--- Selected passage ---
+ + + +

You know that the amount of digits in the number determines the length.

You know in decimal counting systems, each digit is one greater multiple of 10, essentially.

For an integer, then, you can figure out how many digits it will be by dividing it by ten until it becomes zero (as C++ will floor decimal results for intergers).

For every power of ten it has, you add one more to your digits counter.

With a little bit of thinking, it should be possible for you to figure out how to convert the above into code. If you can't after a while, I can show you what I've written to do so. (Hint, either a loop, or a series of if/else-if checks with less/great -than comparisons.)

With a little more thinking, you can adapt such approaches to floats/doubles as well.

There's other ways too, of course, usually involving using other fancy C++ classes and stuff, if that's the route you want to go.
You should become a teacher, you have a great way of suggesting solutions without flat-out telling the answer. This counting function sounds exactly like an exercise I did while learning programming.

And be sure it can handle the number 0 (which still takes 1 character to print on-screen). It is an easy one to miss when you're focusing on testing bigger numbers.

+ + + +

--- Information supplied ---

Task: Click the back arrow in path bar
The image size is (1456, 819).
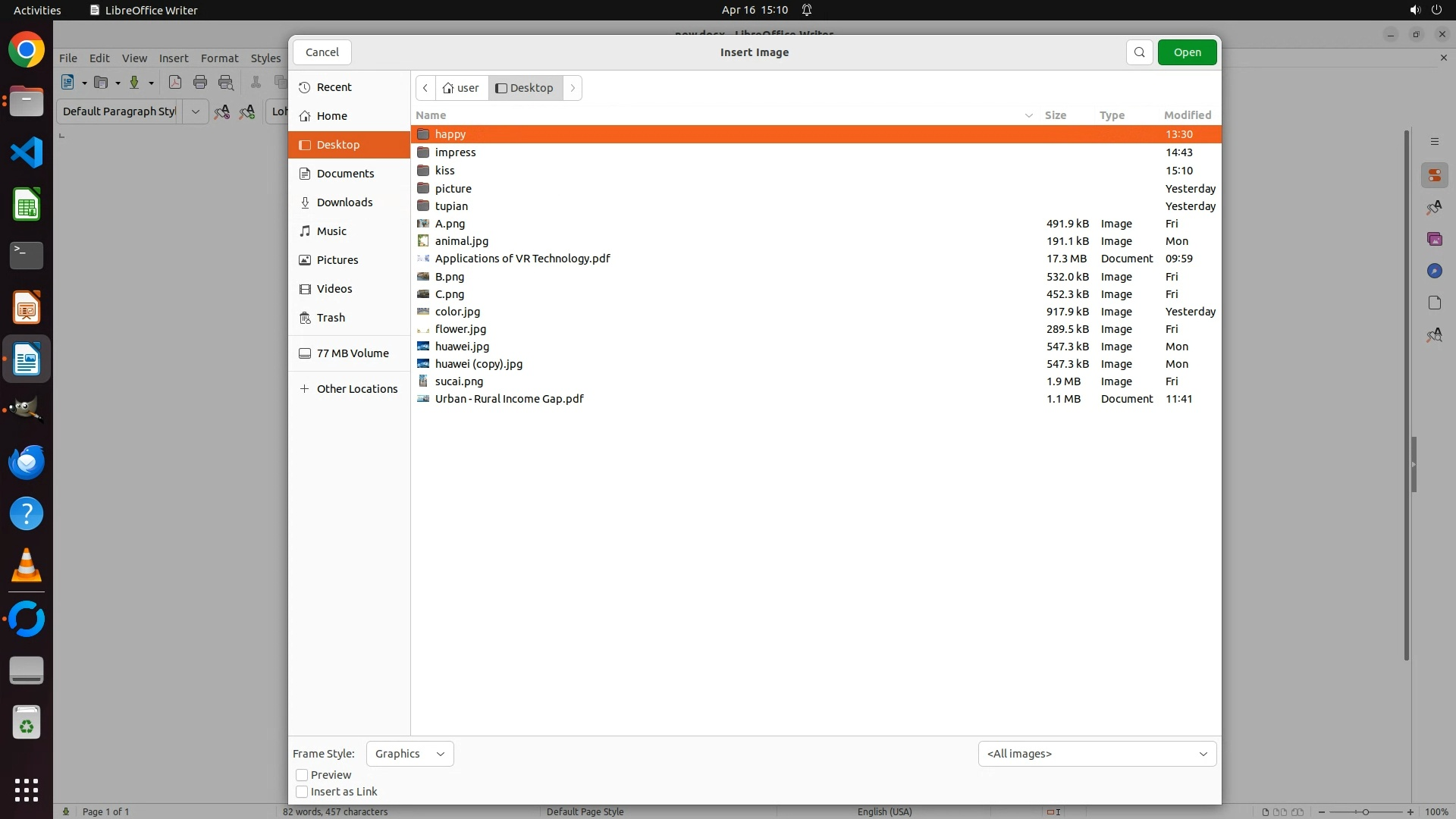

+ + + +

--- Problem ---
Write the next part of the forum discussion on counting the digits of a number in C++, picking up after its final sentence.

--- Reply ---
Using standard library functions, depending on what you know about the input number type, a perhaps easier mathematical approach could be to use log10(i)+1 but it's still up to you to handle negatives, floats, etc.

Taking the "convert it to a string and count the characters" approach, in C++11, my everyday choice would be to simply do: to_string(i).length()

to_string is implemented in the C++ standard library as a wrapper around snprintf which then converts the result from a c-style character array and returns a std::string. So, following with woody's suggestion, you could pretty easily implement something like that yourself even in an older compiler which lacks C++11 support. This should be able to handle any type of number you throw at it.